Screening of Ricebean [Vigna umbellata (Thunb.) Ohwi and Ohashi] Cultivars against Pulse Beetle [Callosobruchus chinensis (L.)]

Khrieketou Kuotsu1, Pankaj Neog1,*, L. Imtinaro1, Rumki H. Ch. Sangma2
1Department of Entomology, School of Agricultural Sciences, Nagaland University, Medziphema-797 106, Nagaland, India.
2Entomology Section, ICAR RC for NEH Region, Umiam- 793103, Meghalaya, India.
  • Submitted29-05-2023|

  • Accepted28-07-2023|

  • First Online 08-08-2023|

  • doi 10.18805/LR-5180

Cite article:- Kuotsu Khrieketou, Neog Pankaj, Imtinaro L., Sangma Ch. H. Rumki (2023). Screening of Ricebean [Vigna umbellata (Thunb.) Ohwi and Ohashi] Cultivars against Pulse Beetle [Callosobruchus chinensis (L.)] . Legume Research. 46(10): 1370-1377. doi: 10.18805/LR-5180.

Background: Ricebean [Vigna umbellata (Thunb.) Ohwi and Ohashi] is an important food legume grown in Nagaland, India.
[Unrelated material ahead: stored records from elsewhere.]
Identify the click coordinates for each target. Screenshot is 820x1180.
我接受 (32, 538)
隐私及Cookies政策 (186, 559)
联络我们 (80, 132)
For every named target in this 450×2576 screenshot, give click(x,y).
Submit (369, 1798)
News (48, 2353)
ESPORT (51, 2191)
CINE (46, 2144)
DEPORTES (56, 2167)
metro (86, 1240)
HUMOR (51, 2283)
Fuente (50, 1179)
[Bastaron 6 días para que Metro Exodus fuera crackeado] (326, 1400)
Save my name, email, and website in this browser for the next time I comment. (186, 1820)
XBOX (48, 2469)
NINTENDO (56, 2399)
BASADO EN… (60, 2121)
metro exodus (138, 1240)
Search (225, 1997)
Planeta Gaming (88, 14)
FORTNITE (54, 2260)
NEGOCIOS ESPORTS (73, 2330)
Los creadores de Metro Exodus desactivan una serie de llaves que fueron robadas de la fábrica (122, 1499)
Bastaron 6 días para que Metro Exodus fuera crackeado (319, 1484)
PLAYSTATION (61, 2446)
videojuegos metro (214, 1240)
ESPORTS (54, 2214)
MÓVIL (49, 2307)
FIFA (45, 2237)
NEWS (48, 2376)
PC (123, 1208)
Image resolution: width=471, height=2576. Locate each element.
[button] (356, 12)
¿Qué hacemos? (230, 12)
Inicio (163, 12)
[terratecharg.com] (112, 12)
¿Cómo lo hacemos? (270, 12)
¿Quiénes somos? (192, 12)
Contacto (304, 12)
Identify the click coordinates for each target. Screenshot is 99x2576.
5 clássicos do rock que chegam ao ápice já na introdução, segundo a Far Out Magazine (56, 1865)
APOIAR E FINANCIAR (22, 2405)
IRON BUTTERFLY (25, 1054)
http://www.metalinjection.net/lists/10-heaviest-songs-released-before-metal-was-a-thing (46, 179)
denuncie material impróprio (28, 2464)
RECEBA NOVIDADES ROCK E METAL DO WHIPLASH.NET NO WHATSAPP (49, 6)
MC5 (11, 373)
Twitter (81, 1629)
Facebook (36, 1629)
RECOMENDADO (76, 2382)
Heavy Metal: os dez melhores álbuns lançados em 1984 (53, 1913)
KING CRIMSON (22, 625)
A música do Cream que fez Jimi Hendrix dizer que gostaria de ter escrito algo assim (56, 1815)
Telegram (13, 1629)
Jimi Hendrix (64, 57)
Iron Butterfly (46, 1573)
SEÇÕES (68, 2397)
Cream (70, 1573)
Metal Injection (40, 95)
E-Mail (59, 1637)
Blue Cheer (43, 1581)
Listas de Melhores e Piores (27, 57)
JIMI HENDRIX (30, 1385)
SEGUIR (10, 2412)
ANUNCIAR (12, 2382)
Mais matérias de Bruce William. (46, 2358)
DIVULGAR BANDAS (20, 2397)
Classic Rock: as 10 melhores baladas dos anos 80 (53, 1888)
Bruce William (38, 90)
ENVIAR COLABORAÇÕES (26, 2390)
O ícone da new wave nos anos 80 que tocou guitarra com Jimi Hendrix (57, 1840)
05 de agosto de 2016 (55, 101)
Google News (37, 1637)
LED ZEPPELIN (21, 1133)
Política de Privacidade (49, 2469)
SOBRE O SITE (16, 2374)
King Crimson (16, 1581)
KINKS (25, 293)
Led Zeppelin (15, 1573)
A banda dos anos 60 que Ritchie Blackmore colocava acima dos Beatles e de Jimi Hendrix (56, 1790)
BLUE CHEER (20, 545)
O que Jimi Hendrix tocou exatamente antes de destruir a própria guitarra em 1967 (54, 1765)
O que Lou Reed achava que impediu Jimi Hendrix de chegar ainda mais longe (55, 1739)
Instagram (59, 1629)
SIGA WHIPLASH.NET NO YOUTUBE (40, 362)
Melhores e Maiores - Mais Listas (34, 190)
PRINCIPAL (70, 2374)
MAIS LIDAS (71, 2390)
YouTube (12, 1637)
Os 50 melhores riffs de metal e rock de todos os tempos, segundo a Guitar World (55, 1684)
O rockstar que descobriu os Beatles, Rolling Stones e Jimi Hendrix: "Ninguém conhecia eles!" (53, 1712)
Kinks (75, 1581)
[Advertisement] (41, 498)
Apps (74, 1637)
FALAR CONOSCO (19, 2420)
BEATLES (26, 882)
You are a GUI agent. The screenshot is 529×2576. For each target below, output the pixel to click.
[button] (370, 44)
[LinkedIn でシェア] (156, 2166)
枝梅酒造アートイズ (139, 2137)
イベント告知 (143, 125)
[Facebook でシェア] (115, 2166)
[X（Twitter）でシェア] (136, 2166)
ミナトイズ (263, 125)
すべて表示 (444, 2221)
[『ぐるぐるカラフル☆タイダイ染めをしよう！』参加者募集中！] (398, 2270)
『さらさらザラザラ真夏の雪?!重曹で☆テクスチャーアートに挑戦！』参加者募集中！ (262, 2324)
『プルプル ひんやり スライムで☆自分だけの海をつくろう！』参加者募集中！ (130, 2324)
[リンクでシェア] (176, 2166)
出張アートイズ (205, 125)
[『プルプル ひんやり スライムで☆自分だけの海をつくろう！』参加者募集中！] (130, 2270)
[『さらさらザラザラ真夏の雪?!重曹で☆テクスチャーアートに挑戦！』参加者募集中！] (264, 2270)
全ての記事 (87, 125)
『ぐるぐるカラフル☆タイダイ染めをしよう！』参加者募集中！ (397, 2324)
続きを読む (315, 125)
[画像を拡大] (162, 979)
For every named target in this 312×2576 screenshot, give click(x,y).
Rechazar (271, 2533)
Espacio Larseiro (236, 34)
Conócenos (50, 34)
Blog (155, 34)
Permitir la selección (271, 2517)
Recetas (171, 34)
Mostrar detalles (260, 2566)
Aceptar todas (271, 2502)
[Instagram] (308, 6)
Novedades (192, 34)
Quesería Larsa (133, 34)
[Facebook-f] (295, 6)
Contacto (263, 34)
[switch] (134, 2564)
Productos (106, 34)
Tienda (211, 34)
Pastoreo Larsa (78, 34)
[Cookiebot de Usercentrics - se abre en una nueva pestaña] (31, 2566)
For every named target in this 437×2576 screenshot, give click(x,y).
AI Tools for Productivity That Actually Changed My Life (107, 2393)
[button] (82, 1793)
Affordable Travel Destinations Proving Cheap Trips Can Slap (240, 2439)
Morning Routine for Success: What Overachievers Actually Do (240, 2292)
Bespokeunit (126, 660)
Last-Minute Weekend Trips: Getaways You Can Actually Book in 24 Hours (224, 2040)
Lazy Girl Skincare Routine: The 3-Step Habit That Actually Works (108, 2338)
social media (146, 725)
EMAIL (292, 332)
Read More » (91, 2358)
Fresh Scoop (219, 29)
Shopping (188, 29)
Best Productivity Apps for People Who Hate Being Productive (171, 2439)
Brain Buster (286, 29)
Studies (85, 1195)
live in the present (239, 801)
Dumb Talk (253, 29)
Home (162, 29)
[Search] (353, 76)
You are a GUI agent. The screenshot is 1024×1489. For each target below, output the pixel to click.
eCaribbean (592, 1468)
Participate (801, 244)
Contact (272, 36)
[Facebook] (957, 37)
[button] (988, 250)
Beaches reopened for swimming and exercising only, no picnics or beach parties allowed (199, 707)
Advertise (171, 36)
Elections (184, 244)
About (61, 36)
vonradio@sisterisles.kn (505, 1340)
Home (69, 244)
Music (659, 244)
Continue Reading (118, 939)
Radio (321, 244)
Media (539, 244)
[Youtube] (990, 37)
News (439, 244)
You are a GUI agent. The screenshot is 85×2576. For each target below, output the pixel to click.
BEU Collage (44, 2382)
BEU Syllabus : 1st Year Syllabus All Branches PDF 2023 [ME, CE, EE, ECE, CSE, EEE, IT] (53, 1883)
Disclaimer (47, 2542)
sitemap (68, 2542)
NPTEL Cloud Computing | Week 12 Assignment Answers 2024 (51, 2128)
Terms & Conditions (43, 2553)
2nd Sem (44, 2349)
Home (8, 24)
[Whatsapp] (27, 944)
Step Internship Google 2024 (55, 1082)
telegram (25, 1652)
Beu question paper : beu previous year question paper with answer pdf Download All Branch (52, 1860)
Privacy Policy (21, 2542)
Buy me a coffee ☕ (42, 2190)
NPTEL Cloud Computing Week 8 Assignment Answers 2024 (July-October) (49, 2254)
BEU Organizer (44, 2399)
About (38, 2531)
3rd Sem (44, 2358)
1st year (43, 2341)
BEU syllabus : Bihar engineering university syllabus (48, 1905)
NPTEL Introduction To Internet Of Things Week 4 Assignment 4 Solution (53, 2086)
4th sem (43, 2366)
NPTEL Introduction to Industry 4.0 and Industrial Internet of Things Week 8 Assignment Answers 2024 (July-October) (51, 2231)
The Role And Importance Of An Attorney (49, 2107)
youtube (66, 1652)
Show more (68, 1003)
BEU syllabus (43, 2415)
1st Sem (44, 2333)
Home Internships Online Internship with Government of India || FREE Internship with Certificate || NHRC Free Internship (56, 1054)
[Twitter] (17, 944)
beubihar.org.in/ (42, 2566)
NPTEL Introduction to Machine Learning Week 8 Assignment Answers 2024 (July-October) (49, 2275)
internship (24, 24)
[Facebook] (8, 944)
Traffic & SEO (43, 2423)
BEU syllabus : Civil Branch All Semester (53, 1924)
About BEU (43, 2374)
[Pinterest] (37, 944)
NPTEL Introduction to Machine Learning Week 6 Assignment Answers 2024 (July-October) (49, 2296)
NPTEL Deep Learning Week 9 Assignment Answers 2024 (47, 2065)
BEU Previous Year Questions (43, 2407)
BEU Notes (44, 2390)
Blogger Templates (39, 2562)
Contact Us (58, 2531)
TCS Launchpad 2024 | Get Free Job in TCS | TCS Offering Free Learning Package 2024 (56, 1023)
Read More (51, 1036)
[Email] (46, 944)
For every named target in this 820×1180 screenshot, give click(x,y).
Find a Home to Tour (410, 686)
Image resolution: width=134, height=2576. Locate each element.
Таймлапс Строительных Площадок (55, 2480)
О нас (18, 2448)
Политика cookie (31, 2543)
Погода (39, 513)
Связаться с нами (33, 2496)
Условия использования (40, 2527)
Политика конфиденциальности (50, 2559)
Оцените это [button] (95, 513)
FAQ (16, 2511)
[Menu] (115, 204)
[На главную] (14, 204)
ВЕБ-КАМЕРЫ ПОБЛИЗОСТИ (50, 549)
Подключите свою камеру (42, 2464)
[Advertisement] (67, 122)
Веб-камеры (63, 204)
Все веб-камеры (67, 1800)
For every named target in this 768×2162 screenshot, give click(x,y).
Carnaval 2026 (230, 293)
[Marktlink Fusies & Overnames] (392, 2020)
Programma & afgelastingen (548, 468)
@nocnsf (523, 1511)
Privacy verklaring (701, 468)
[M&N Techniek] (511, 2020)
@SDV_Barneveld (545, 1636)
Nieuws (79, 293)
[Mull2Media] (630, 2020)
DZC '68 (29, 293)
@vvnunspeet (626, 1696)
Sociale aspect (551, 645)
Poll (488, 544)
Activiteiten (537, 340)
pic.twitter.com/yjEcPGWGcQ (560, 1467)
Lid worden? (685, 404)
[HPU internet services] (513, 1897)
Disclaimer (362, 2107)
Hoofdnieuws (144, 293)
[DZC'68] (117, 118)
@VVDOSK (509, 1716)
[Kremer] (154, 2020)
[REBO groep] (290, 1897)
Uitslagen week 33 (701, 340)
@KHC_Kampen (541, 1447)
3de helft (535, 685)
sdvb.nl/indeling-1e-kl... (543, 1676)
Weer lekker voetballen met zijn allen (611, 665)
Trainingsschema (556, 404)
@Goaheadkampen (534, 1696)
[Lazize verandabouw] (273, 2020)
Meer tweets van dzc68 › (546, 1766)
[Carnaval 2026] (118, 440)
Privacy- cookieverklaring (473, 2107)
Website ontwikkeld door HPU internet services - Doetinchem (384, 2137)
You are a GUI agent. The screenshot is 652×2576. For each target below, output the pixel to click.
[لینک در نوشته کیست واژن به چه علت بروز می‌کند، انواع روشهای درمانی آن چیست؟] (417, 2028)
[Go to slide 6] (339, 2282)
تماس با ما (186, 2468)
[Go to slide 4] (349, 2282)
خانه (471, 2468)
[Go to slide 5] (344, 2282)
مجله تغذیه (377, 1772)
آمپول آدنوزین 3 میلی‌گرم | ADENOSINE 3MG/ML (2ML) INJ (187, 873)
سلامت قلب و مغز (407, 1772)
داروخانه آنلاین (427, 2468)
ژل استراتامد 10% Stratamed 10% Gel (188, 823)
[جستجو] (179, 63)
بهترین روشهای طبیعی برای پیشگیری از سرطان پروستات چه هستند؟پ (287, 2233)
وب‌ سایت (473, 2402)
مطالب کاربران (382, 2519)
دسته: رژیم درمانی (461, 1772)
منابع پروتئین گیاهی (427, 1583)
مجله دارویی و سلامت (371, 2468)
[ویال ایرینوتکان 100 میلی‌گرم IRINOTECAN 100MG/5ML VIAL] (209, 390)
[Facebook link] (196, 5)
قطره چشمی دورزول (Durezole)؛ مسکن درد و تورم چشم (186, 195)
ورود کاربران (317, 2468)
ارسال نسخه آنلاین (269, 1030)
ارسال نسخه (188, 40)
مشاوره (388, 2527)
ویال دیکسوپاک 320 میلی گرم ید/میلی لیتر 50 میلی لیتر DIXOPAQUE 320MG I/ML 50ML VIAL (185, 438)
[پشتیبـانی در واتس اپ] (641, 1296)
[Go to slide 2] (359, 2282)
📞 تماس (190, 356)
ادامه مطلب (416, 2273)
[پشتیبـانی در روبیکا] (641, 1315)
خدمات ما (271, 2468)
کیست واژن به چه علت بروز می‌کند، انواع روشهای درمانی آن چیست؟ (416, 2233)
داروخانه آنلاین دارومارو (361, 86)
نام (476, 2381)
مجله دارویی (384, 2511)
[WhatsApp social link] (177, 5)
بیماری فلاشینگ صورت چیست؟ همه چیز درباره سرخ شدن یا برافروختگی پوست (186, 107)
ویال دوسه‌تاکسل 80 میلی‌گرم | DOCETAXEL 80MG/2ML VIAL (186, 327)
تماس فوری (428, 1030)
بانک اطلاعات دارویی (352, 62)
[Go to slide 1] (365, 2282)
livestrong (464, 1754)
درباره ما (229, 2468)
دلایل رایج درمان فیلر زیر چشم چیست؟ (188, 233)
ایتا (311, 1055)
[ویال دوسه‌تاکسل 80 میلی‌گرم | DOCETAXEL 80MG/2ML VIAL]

It is a versatile underutilized pulse crop grown as a dry pulse and also used as green manure and fodder. Insect pests are one of the major constraints encountered and the pulse beetle, [Callosobruchus chinensis (L.)] is an important pest that causes considerable damage to Vigna seeds. This experiment was carried out to determine the basis of resistance among different ricebean cultivars against pulse beetle which will help in development of resistant varieties.

Methods: A laboratory experiment was conducted during January-June of 2019 and 2020 where 16 ricebean cultivars were screened against pulse beetle. The biological parameters of the pest on different cultivars were studied. Correlation between biological parameters of C. chinensis and physico-chemical parameters in different ricebean cultivars was studied.

Result: Significant difference was observed in terms of the biological parameters of the pest and the physico-chemical parameters of seeds. The seed size and seed index have significant correlation with the biological parameters of pulse beetle. Cultivars with higher protein and starch content were more susceptible while cultivars with higher phenol and tannin content were less susceptible. Based on the growth index, the following three cultivars viz., Rhüjo, Akixi Anila and Manyhü Rhi were found to be moderately resistant.

Pulses are important food crops that provide the nutritional requirements to human beings. Numerous pulse crops are grown in India under a variety of agro climatic conditions, of which the pulse crop, ricebean [Vigna umbellata (Thunb.) Ohwi and Ohashi] is an important food legume. Similar to other Vigna species, ricebean is a versatile crop that is mostly grown as a dry pulse and also used as green manure and fodder. It is an important pulse in Nagaland and is commonly referred to as ‘Naga Dal’. It is a traditional and native crop and there are many landraces of ricebean under cultivation in Nagaland (Shitiri et al., 2019). During 2020-21 the total production in Nagaland was 5,730 MT from an area of 4,970 ha (Anonymous, 2021).
Insect pests of both field and stored products are one of the major constraints limiting the production of pulses. Among the insect pests, Callosobruchus chinensis (L.) is the most important bruchid that causes considerable damage to Vigna seeds. It is estimated that infestation by C. chinenesis causes about 55 to 60% loss in seed weight and 45.50 to 66.30% loss in protein content (Kutbay et al., 2011). The damage due to this pest affects seed viability as well as the nutritive value of the seed. For the management of bruchids, conventional treatments methods have been used so far.
However, keeping the environmental aspects in mind, there is a need for ecologically sound methods like cultivating resistant varieties would be ideal and promising method too (Pradhan et al., 2020). The use of bruchid-resistant cultivars has considerable potential to minimize the loss in storage (Dongre et al., 1996). Various physical factors such as colour, shape, texture, size, etc. and bio-chemical composition such as protein, phenols, flavonoid, tannin, starch, fats, etc. influencing feeding and ovipositional responses have been studied by various workers and found that there is a substantial difference in host suitability and preference by bruchid on different varieties (Tripathi et al., 2015; Ghosh et al., 2022; Saravanan et al., 2023). Therefore, it is imminent to screen the cultivars and determine the factors influencing differential preference by the pest so that the information generated can be explored in resistance breeding. Keeping the above aspects in mind the present study was carried out to screen ricebean cultivars against pulse beetle, C. chinensis.
The experiment was conducted at the Department of Entomology, SAS, Nagaland University during January”June of 2019 and 2020. A total of 16 cultivars of ricebean collected from different parts of Nagaland were used for screening against pulse beetle, C. chinensis (Fig 1).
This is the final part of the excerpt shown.